Office of the Attorney General

Attorney General

Bob Ferguson

Buying a car can be exciting and somewhat intimidating, considering it’s the most significant purchase you’ll make other than a home. But it shouldn’t be a bad experience. The Attorney General’s Office received 1,184 complaints about auto sales in 2007. Despite dropping from No. 4 to No. 5 among the category ranks, that’s still more complaints than the previous year.

Here are five scams to watch out for:

  • Bushing or yo-yo sales: A Washington law allows car dealers four working days to find financing and finalize a sale after you’ve signed a contingent contract. If the financing falls through, the dealer must call off the deal, return your down payment and your trade-in and start negotiations from scratch. A dealer can’t change the terms and force you to sign a new contract that requires more money, higher interest rates or a co-signer. Listen to Attorney General Rob McKenna discuss this scam.
  • Curbstoners. If you respond to a classified ad and the seller has several cars for sale but does not have a car lot or showroom, you may be dealing with a “curbstoner,” or unlicensed dealer. Buying from a curbstoner increases your chance of a buying a junk car and the risk of complications transferring the title.
  • High-pressure sales tactics. You may be asked for a cash deposit or to sign a document indicating that you agree to buy a car after negotiations are finalized.
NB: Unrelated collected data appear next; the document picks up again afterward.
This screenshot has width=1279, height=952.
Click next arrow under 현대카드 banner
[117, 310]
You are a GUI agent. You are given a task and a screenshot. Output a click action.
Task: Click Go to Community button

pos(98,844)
You are under no obligation to buy until the final sales contract is signed. Be willing to walk away if a seller rejects what you consider is a reasonable offer.
  • Bait and switch: A very attractive deal on a car is advertised (the "bait"), but at the dealership the salesperson tries to sell a more expensive car (the "switch"). Dealers: click here for information to help you comply with Washington's advertising laws.
  • Payment packing or loading: Customers are persuaded to buy additional products, such as credit insurance, service contracts, chemical protectants, and security devices, but the salesperson doesn't reveal the true impact on their monthly payments.

Read today's related blog to get a fair deal on a car.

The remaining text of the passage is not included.